Pezão foi preso na manhã de quinta-feira passada no Palácio Guanabara, sede do governo estadual. Foi a primeira vez que um governador do Rio foi preso no exercício do mandato. De acordo com a Operação Boca de Lobo, assim chamada em alusão aos canais que levam ao esgoto, ele teria recebido R$ 39,1 milhões de propina, incluindo "mesada" de R$ 150 mil, entre 2007 e 2014, paga pelo ex-operador do esquema de Sérgio Cabral, Carlos Miranda. O governador também teria ganhado bens de luxo para sua casa em Piraí, no interior do Estado, e teria despesas pessoais pagas por empresas que mantinham contratos com o governo do Rio.

Carlos Miranda hoje é um colaborador da Justiça. A prisão de Luiz Fernando Pezão tem como base o acordo de colaboração premiada firmado entre ele e o Ministério Público Federal (MPF). No primeiro depoimento após a prisão, o governador negou todas as acusações.

Há que ter muito cuidado ao tomar como verdadeiras as declarações de colaboradores da Justiça que, antes de tudo, têm como propósito maior a obtenção de benefícios penais. Mais prudência se deve ter quando a chamada delação premiada serve como base para a prisão de quem quer que seja. Não foram raros os casos em que estes acordos levaram a denúncias ineptas e à destruição de reputações pessoais sem que os crimes supostamente praticados pelos delatados fossem comprovados. A PGR afirmou que a prisão de Pezão não se baseou exclusivamente nos depoimentos prestados por Carlos Miranda, mas em um "conjunto de provas documentais apreendidas há cerca de dois anos", como afirmou o procurador Leonardo de Freitas, do MPF do Rio de Janeiro.
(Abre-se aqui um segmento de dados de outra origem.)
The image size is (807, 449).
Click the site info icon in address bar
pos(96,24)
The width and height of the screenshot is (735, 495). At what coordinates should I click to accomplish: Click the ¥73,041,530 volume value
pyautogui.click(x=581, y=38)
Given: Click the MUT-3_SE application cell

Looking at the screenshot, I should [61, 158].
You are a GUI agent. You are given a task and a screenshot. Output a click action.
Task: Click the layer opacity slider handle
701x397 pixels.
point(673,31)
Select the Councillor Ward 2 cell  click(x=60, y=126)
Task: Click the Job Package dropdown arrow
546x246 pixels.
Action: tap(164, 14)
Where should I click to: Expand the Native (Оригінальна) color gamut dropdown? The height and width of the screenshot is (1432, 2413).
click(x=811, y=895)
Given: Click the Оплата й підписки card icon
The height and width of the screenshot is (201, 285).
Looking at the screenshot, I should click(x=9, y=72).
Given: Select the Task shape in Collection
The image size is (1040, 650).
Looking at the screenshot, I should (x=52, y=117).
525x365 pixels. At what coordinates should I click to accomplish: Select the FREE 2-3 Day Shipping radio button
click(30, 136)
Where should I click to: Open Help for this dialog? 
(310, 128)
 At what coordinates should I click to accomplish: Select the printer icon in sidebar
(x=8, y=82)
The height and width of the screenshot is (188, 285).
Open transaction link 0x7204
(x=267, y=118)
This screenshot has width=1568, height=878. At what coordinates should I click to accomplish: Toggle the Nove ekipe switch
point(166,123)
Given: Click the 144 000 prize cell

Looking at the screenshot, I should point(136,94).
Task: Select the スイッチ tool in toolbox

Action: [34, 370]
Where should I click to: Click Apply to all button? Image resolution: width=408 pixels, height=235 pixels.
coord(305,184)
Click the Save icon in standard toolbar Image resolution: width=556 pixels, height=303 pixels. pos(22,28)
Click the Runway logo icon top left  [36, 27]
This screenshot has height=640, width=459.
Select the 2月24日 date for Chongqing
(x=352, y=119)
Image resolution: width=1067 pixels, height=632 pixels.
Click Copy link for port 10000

Desde 2016, o Rio está sob estado de calamidade financeira. A debacle econômica do Estado, que levou ao sucateamento dos serviços públicos e à instalação de um permanente estado de medo e insegurança, é apenas a faceta mais visível de um bem engendrado plano de tomada do Estado para fins escusos que vem de muito tempo. Prova disso é que, à exceção de Benedita da Silva, todos os governadores do Rio eleitos de 1998 para cá ouviram um policial dar-lhes voz de prisão. A rapinagem não se reduz ao Executivo. Além de Cabral e Pezão, e vários ex-secretários de seus governos, hoje estão presos dez deputados estaduais – sendo dois deles ex-presidentes da Assembleia Legislativa: Jorge Picciani e Paulo Melo –, cinco conselheiros do Tribunal de Contas do Estado e um ex-procurador-geral, Cláudio Lopes.

De acordo com o MPF, o esquema criminoso que arrasou o Rio operava desde 1995 e envolve políticos de vários partidos, apenas mudando de direção a partir de rachas internos – como o havido entre Sérgio Cabral e Anthony Garotinho – e as trocas de comando após as disputas eleitorais. Há mais de duas décadas, portanto, a impressão que se tem é que quase todos os governadores do Rio fingiram que governavam o Estado enquanto, na verdade, locupletavam-se no poder.  Toda a estrutura da administração pública foi tomada como uma inesgotável fonte de roubalheira, um mar de possibilidades delitivas que causam ao observador o mesmo espanto, para o mal, que a beleza daquele litoral causa para o bem.

Não surpreende que em 2018 os fluminenses tenham elegido um neófito em política para governar o Estado. Oxalá, tenham acertado.